** Reading passage **

The shots in the dark from empty guns are never heard by anyone.
I feel myself slipping today. The one person I can't face being alone with is myself. And I hate that. Because I love myself, I do, but at the same time I really can't stand myself. Some days, like today, I can't stand being in my own skin.
The worst part of it is, I can't run from myself. Everywhere I go, there I am. I don't want things to be this way but I don't know how to change. This is part of the reason why I was so afraid to quit - without marijuana I have to face myself and all of my insecurities, doubts, fears, self-hatred. And I want to love myself, I really do. I want to be able to look in the mirror and honestly say that I accept the person staring back at me.
But then again who knows, this could just be withdrawal. I guess this is why people with a predisposition towards depression should avoid self-medicating. I need to keep telling myself, and this too shall pass.

1 Comments:
Addiction is a funny thing. As you mentioned before, it lets you hide from yourself and from others. But, at the same time, it is so very selfish. I have a friend who is struggling against addiction and he said he has learned more about himself than ever before simply by not doing what he was so entrenched in. He realized one main thing: He was using his two addictions to feed self by ignoring self. He didn't have real substance so he created it with fake stuff.
And I can tell that you already know most, if not all, of this. But I know what my friend's going through, hating himself one day and loving his changes the next. Focus on the changes. Focus on the good bits of you that are coming from denying the addiction. And give yourself a bit of praise every time you realize that you're overcoming something huge.
Because you are an amazing person for even attempting this and all the self-hatred and doubt? Is just the addiction's way of trying to lure you back in.
You are, completely and without fail, the person God made you to be. Live up to this but give yourself permission to fail every so often as a human. Because we stumble and fall. And only through strength, will, faith, and hope can we get back up, brush off the clinging bits of doubt, and walk on with our heads held high.
You aren't wingless at all. You can fly with love of self moreso than with any addictive assistant.
There's a reason my blog site (which has moved here) is called Bumblebee Dreams: Those are dreams that people think aren't supposed to work, the ones that have huge dusty pieces of doubt clinging to them. Just as the bumblebee flies, so can the dreams we aspire to. I found out on my honeymoon that the bumblebee even flies in the frozen tundra, taking what little pollen he can from the cold flowers he happens upon. THAT is resilience. That is what we humans have more than anything: resilience and the ability to overcome and grow into more than what we thought possible. That is what you have on your side.

(Stored data)
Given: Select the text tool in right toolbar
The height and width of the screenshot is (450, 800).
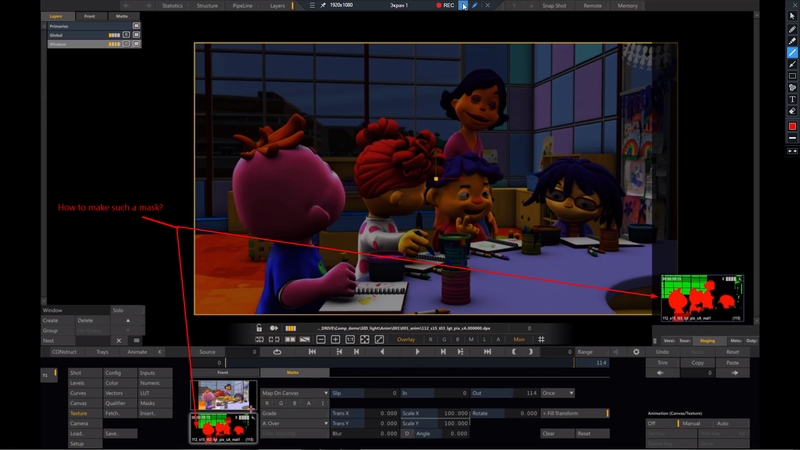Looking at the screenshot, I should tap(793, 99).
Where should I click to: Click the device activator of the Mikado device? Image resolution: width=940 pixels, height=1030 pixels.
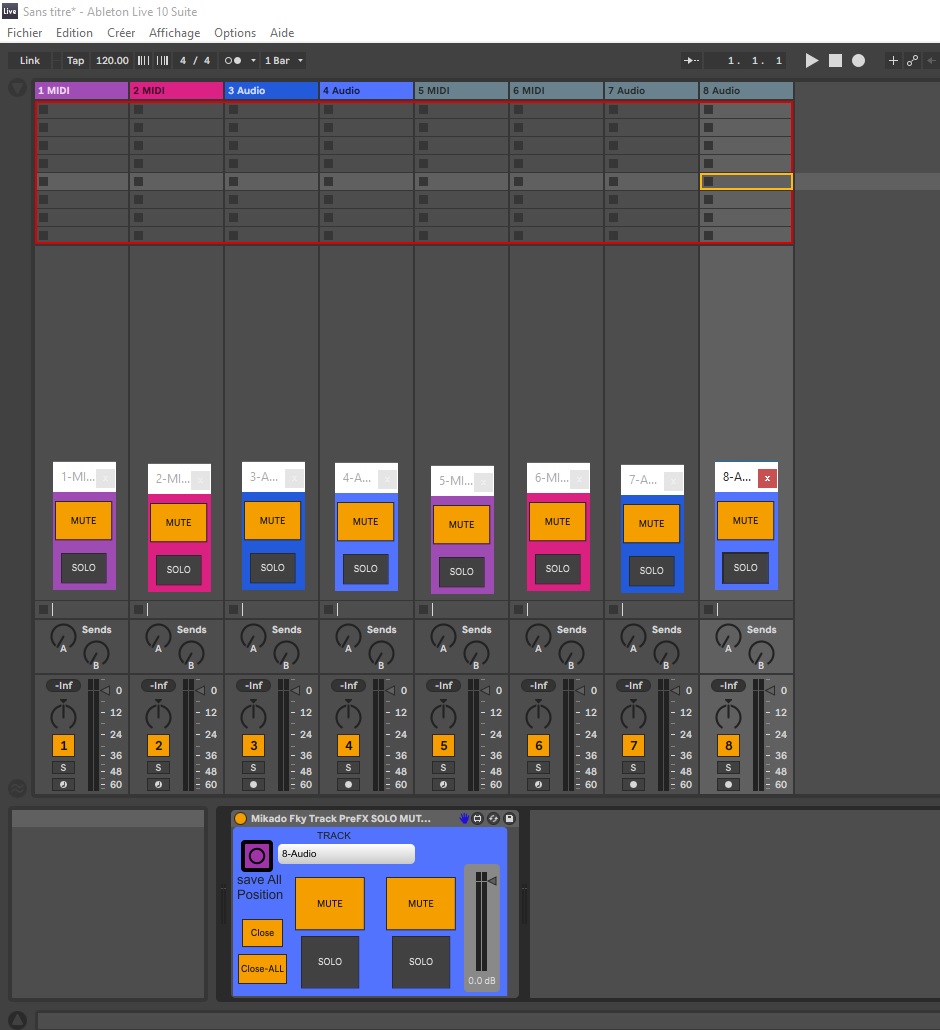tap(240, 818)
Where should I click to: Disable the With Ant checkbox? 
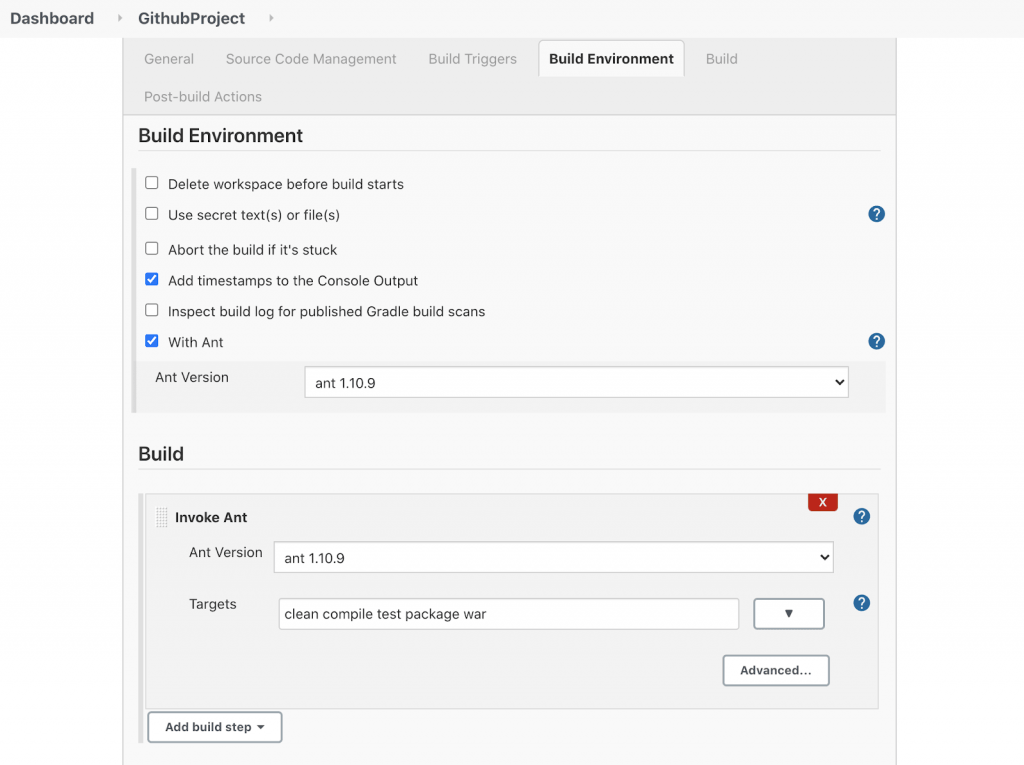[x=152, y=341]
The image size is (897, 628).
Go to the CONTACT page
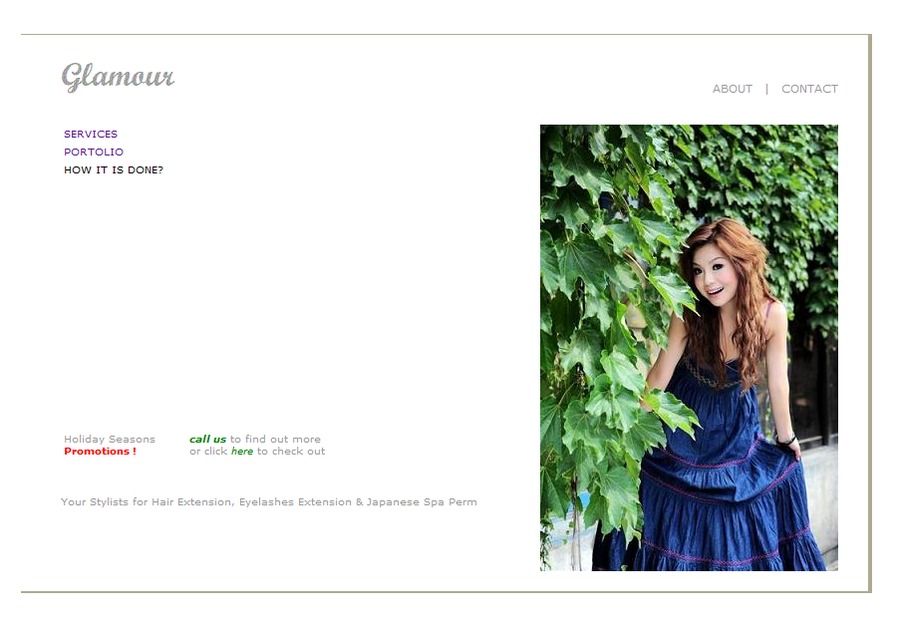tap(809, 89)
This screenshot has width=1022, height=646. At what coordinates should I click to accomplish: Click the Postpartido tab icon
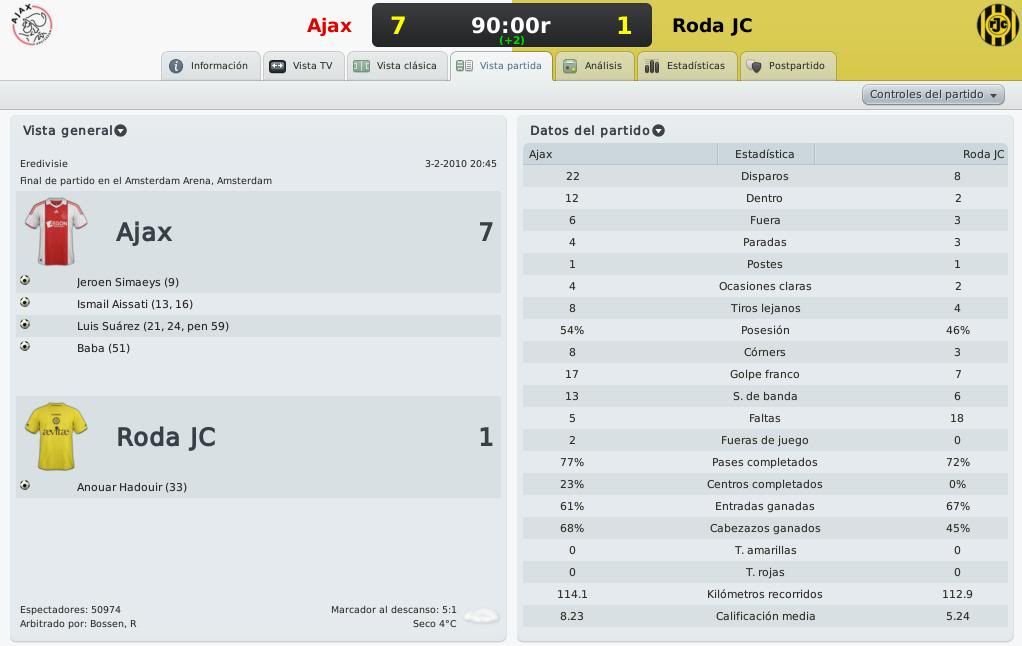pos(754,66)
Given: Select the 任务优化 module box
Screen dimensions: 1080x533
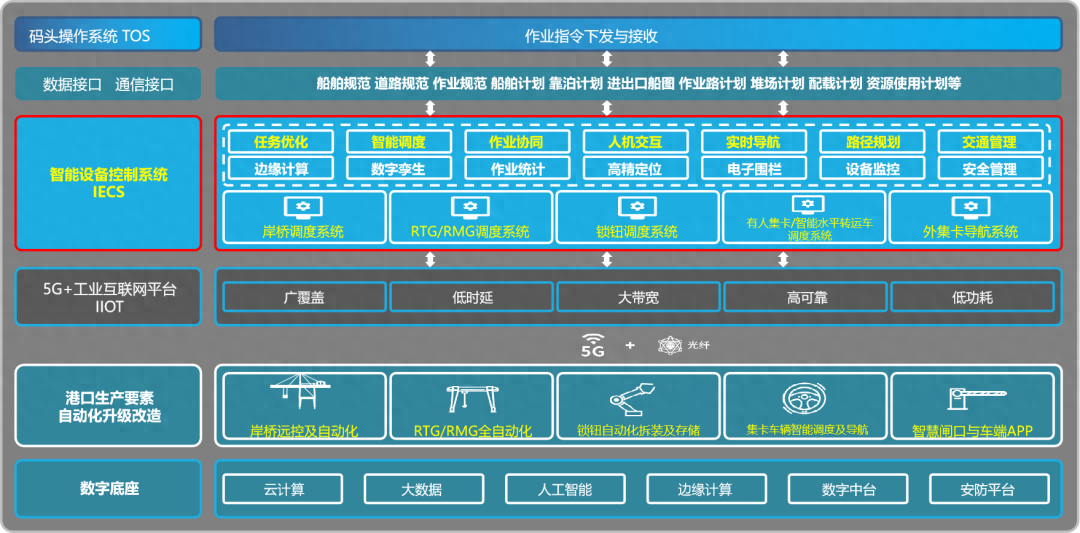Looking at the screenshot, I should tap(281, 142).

** Your task **
Could you print the passage from the blog post about quitting marijuana, starting at "Because you are" and stopping after "any addictive assistant."? The listing isn't needed for anything here.

** Exercise result **
Because you are an amazing person for even attempting this and all the self-hatred and doubt? Is just the addiction's way of trying to lure you back in.
You are, completely and without fail, the person God made you to be. Live up to this but give yourself permission to fail every so often as a human. Because we stumble and fall. And only through strength, will, faith, and hope can we get back up, brush off the clinging bits of doubt, and walk on with our heads held high.
You aren't wingless at all. You can fly with love of self moreso than with any addictive assistant.